I bought a rivendell pontoon this summer and it fills up just fine but I take off the adaptor and it leaks air so I twist the little thing and it stops but this is after it leaks to much air so it doesn't sit on the water like it should. I should be able to twist the adaptor and it stops but I cant figure it out help!


----------



## stupiddog (Jan 15, 2008)

I had the same problem, I started over filling it to compensate for the air that was lost while pulling the valve. I hope someone else has a better trick.


----------



## .45 (Sep 21, 2007)

That's kind of weird.....I wonder if the bladder is pushing against the valve, not allowing it to release properly. Maybe tweak the toon a little as you pump it up or maybe a shot of lubricant will help the valve release...

Strange... :?


----------



## Grandpa D (Sep 7, 2007)

Contact the manufacture.

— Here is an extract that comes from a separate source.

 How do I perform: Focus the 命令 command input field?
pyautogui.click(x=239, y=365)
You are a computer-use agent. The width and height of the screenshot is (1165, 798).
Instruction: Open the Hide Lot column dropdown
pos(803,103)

They may have some tips for you.

I fill my toon with a high volume electric pump first and then use a hand pump to top it off.
The high flow pump always looses air when I take it off, so I use the other pump to finish filling.
Is this something that could help you?


----------



## GaryFish (Sep 7, 2007)

I've got two pontoon boats, and have the same problem with one of the four valves. What I've found is that the valve has what I call a "sweet spot." If it is not in that spot, it will leak slowly.

After you fill it, are you twisting the center piece into the "locked" position? This will help a ton. I too use a high volume electric pump and then top off with a hand pump. With the high volume pump, I make sure the valve is in the "open" position - the same position I'd have when I let the air out. This lets it fill faster and uses less battery on my pump. Once I get it as tight as I can with the electric pump, I put the valve in the "pressue position." This lets air go in, but not out. This is perfect for the last 8-10 pumps with the hand pump. When it is good and tight, then put the valve in the "lock" position. This will not let air in, or out. Then you can put the cap on it, and you should be good to go. I've had to show this "lock" position to a few other guys I know with pontoons - they would just leave it in the "pressure position" after topping the boat off and had problems. 

With 3 of my 4 pontoon valves, that locked position is pretty easy and no biggie. But with one of them, it is hard to find the sweet spot, if that makes sense. Some wiggling of the valve and I can usually find it without much trouble.


----------



## katorade (Sep 23, 2007)

I will try that I can't find the spot where it goes in not out I can just find the no air in or out and the air in and out.

If not I will talk to the manufacturer.

Thanks


----------



## GaryFish (Sep 7, 2007)

It is usually another 1/4 turn past the "in but not out" position.


----------



## Bhilly81 (Oct 18, 2009)

mine seems to be a little different i have the screw on 2 way valves and what ive found works good with that is i will wrap the plugs with some teflon tape to seal it better from the slow leaks and have had zero problems with the tape on it


----------



## americanforkdude (Sep 13, 2007)

Grandpa D said:


> Contact the manufacture. They may have some tips for you.
> 
> I fill my toon with a high volume electric pump first and then use a hand pump to top it off.
> The high flow pump always looses air when I take it off, so I use the other pump to finish filling.
> Is this something that could help you?


I had a Madison I bought from cabelas. The valve looks exactly the same. The valves actually had a recall on them. I called Madison and then sent me 2 new pontoons, the material and all for free no questions asked. I would call the manufacturere first before you mess around with it. Maybe they're the same valves.


----------